Items from a dataset:
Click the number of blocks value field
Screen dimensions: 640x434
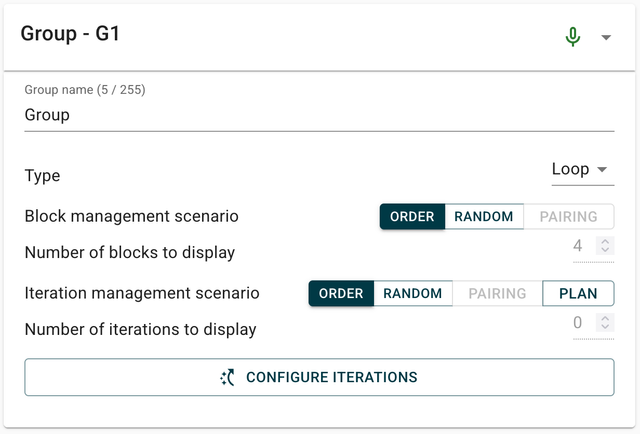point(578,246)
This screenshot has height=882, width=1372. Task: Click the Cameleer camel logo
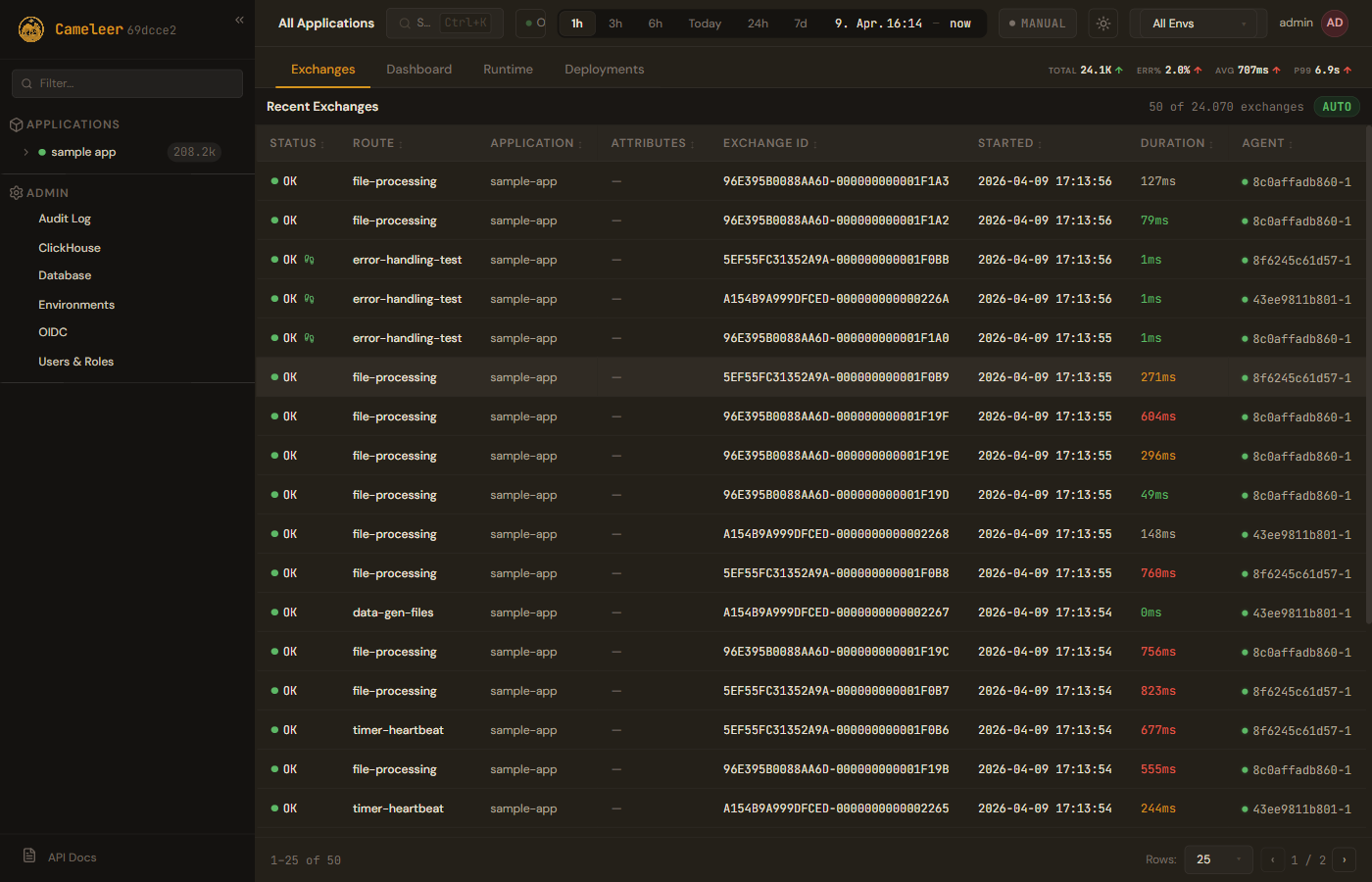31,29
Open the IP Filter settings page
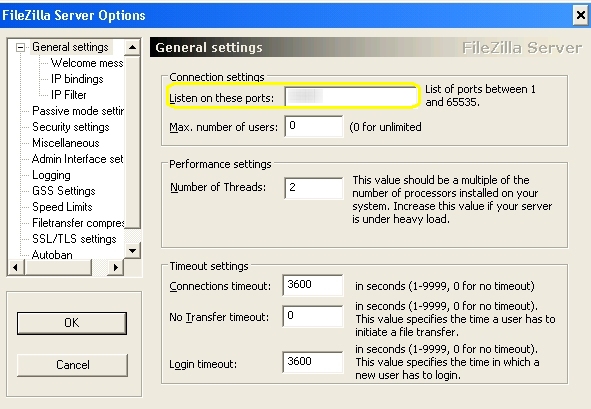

**What is being asked:**
Exact copies of the lines from the one containing "Screen dimensions: 640x434" through the end of the records above are required, with no pictures among them.

**Task answer:**
Screen dimensions: 640x434
point(578,246)
This screenshot has height=882, width=1372. Task: Click the Cameleer camel logo
31,29
Open the IP Filter settings page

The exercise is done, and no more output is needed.